End selectivity computation

It seems as if the cardinality estimate for this case was calculated as:

C1 * S1 * C2 * S1 / ( S1 * C1)

Or for this particular example:

4000 * 0.25 * 50000 * 0.25 / (0.25 * 4000) = 12500

The general formula can of course can be simplified to:

C2 * S1

Which is the formula that I claimed above. It seems like there's some cancellation going on that shouldn't be.
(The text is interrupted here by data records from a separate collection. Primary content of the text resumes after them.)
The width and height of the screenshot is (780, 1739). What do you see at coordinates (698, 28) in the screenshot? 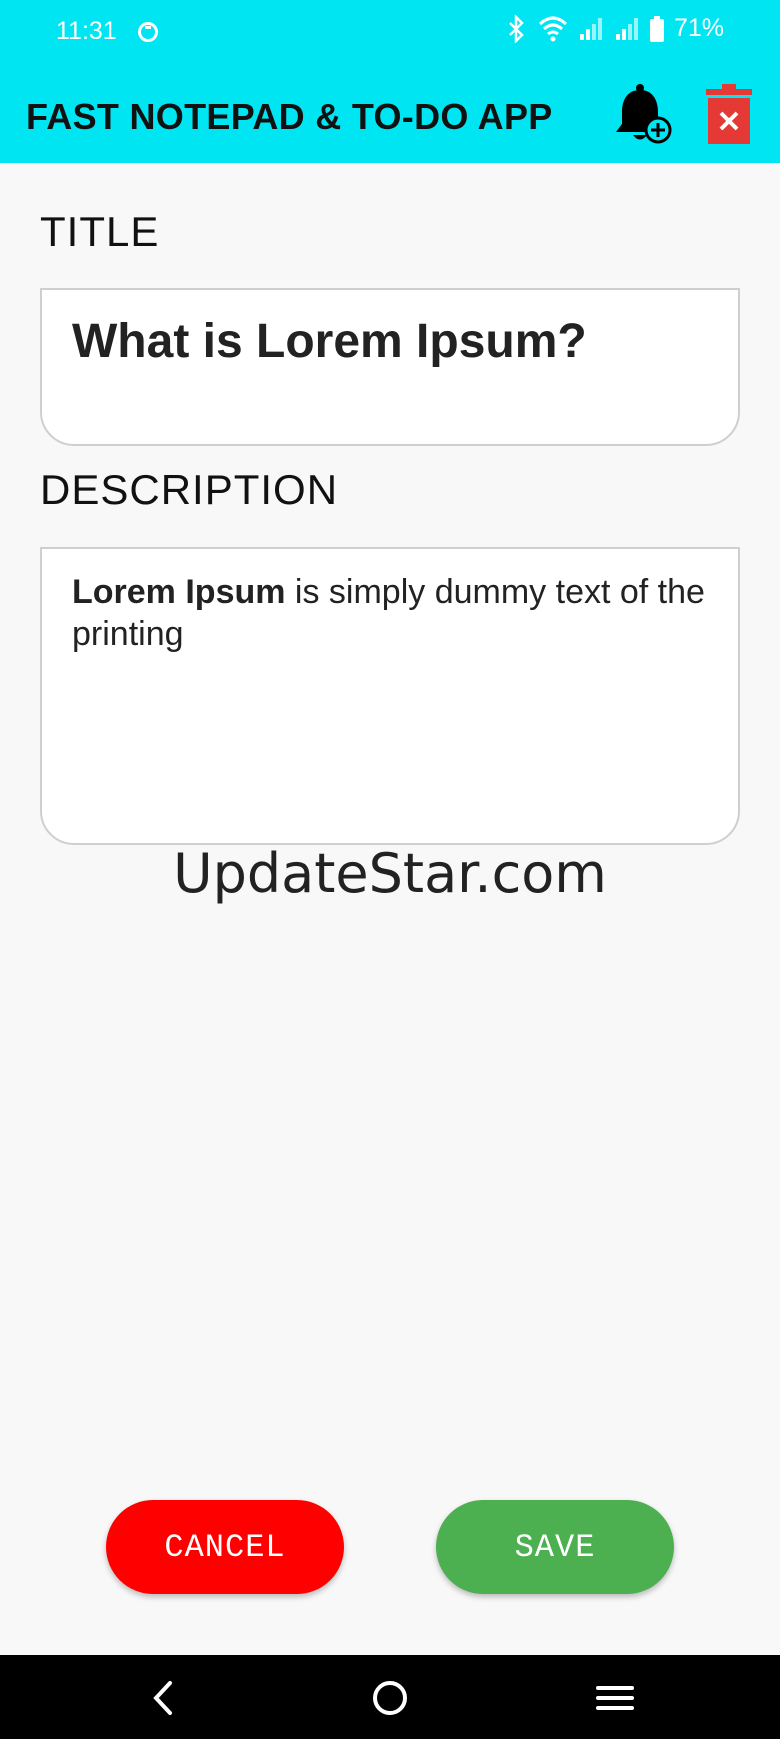
I see `battery-percent: 71%` at bounding box center [698, 28].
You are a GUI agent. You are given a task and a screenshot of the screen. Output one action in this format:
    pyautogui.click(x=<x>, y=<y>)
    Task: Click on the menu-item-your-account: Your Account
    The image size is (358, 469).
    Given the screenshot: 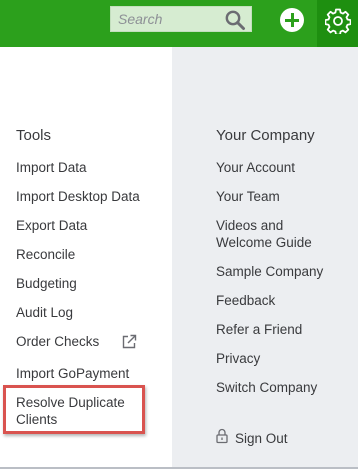 What is the action you would take?
    pyautogui.click(x=256, y=168)
    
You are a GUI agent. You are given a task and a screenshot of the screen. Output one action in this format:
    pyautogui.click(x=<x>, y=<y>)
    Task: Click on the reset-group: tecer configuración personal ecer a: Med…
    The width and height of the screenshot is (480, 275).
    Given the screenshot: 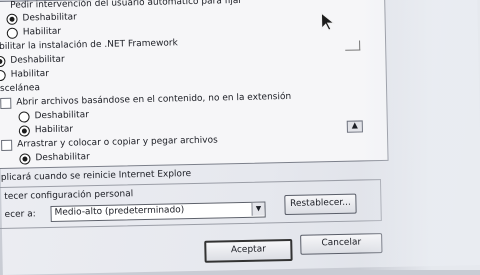 What is the action you would take?
    pyautogui.click(x=191, y=204)
    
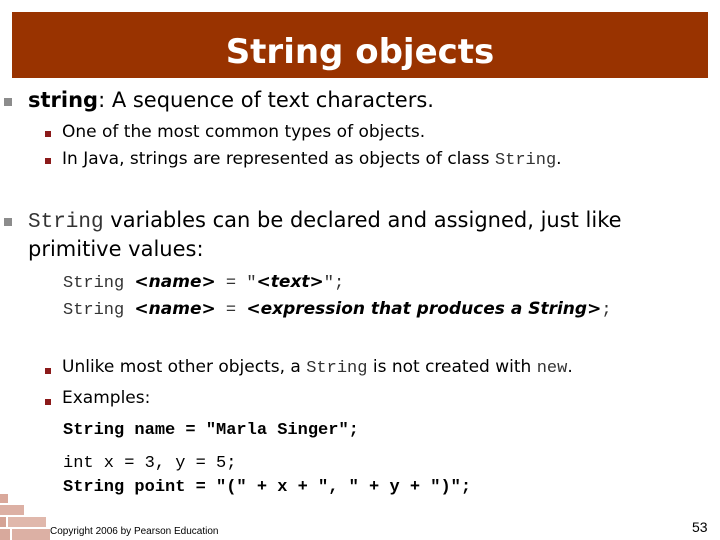 This screenshot has width=720, height=540. I want to click on code-new: new, so click(552, 368).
I would expect the total number of rows in T1 to be relevant to the estimate.

If we insert more rows into T1 we can see the lower bound in action:

INSERT INTO T1 WITH (TABLOCK)
SELECT TOP 997000 NULL, NULL, 0
FROM   master..spt_values v1,
       master..spt_values v2;

UPDATE STATISTICS T1 WITH FULLSCAN;

The cardinality estimate in this case is 1000 rows. I will omit the query plan and the TF 2363 output.

In closing, this behavior is pretty suspicious but I don't know enough to declare if it's a bug or not. My example doesn't match your repro exactly but I believe that I observed the same general behavior. Also I would say that you get a bit lucky with how you chose your initial data. There seems to be a fair amount of guessing going on by the optimizer so I wouldn't get too hung up on the fact that the original query returned 1 million rows which matched the estimate exactly.